Hi Barry,
Here is what I have:
1. The hpddm issues have been all solved (you can't see no more hpddm
failures here:
https://giref.ulaval.ca/~cmpgiref/petsc-main-debug/2021.03.29.02h00m02s_make_test.log)
2. For Hypre, I think it is indeed not a bug but a feature, as far as I
can see what has been told on the hypre discussion
list it is said "It still depends on the number of threads, that can’t
be avoided" (
https://github.com/hypre-space/hypre/issues/303#issuecomment-800442755 )
and here
https://www.researchgate.net/publication/220411740_Multigrid_Smoothers_for_Ultraparallel_Computing,
into section 7.3, we have some interesting informations, as:
Figure 7.6 clearly illustrates that convergence degrades with the
addition of threads for hybrid SGS;
....
The 3D sphere problem is the most extreme example because AMG-CG with
hybrid SGS no longer converges with the addition of threading.
but I might have misunderstood since I am not an expert for that...
3. For SuperLU_Dist, I have tried to build SuperLU_dist out of PETSc to
run the tests from superlu itself: sadly the bug is not showing up (see
https://github.com/xiaoyeli/superlu_dist/issues/69).
I would like to build a reproducer superlu_dist example from what is
done in the faulty test:
ksp_ksp_tutorials-ex5
that is buggy when called from PETSc: what bugs me, is that many other
PETSc tests are running fine with superlu_dist: maybe something is
uniquely done in ksp_ksp_tutorials-ex5 ?
So I think it worth digging into #3: the simple thing I have not yet
done is retreiving the stack when it fails (timeout).
And a question: when you state that you upgraded to OpenMPI 4.1 you mean
for one of your automated (docker?) compilation into the gitlab pipelines?
Thanks for taking news! :)
Eric
On 2021-03-30 1:47 p.m., Barry Smith wrote:
Eric,
How are things going on this OpenMP front?

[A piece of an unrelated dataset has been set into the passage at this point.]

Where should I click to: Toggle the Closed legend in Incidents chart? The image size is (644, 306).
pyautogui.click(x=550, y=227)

Any bug fixes from
hypre or SuperLU_DIST?
BTW: we have upgraded to OpenMPI 4.1 perhaps this resolves some
issues?
Barry
On Mar 22, 2021, at 2:07 PM, Eric Chamberland
<[email protected]
<mailto:[email protected]>> wrote:
I added some information here:
https://github.com/xiaoyeli/superlu_dist/issues/69#issuecomment-804318719
Maybe someone can say more than I on what PETSc tries to do with the
2 mentioned tutorials that are timing out...
Thanks,
Eric
On 2021-03-15 11:31 a.m., Eric Chamberland wrote:
Reported timeout bugs to SuperLU_dist too:
https://github.com/xiaoyeli/superlu_dist/issues/69
Eric
On 2021-03-14 2:18 p.m., Eric Chamberland wrote:
Done:
https://github.com/hypre-space/hypre/issues/303
Maybe I will need some help about PETSc to answer their questions...
Eric
On 2021-03-14 3:44 a.m., Stefano Zampini wrote:
Eric
You should report these HYPRE issues upstream
https://github.com/hypre-space/hypre/issues
<https://github.com/hypre-space/hypre/issues>
On Mar 14, 2021, at 3:44 AM, Eric Chamberland
<[email protected]
<mailto:[email protected]>> wrote:
For us it clearly creates problems in real computations...

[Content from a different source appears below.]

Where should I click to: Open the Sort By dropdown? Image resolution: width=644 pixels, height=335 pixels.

I understand the need to have clean test for PETSc, but for me,
it reveals that hypre isn't usable with more than one thread for
now...
Another solution: force single-threaded configuration for hypre
until this is fixed?
Eric
On 2021-03-13 8:50 a.m., Pierre Jolivet wrote:
-pc_hypre_boomeramg_relax_type_all Jacobi =>
Linear solve did not converge due to DIVERGED_INDEFINITE_PC
iterations 3
-pc_hypre_boomeramg_relax_type_all l1scaled-Jacobi =>
OK, independently of the architecture it seems (Eric Docker
image with 1 or 2 threads or my macOS), but contraction factor
is higher
Linear solve converged due to CONVERGED_RTOL iterations 8
Linear solve converged due to CONVERGED_RTOL iterations 24
Linear solve converged due to CONVERGED_RTOL iterations 26
v. currently
Linear solve converged due to CONVERGED_RTOL iterations 7
Linear solve converged due to CONVERGED_RTOL iterations 9
Linear solve converged due to CONVERGED_RTOL iterations 10
Do we change this? Or should we force OMP_NUM_THREADS=1 for make
test?
Thanks,
Pierre
On 13 Mar 2021, at 2:26 PM, Mark Adams <[email protected]
<mailto:[email protected]>> wrote:
Hypre uses a multiplicative smoother by default. It has a
chebyshev smoother. That with a Jacobi PC should be thread
invariant.
Mark
On Sat, Mar 13, 2021 at 8:18 AM Pierre Jolivet <[email protected]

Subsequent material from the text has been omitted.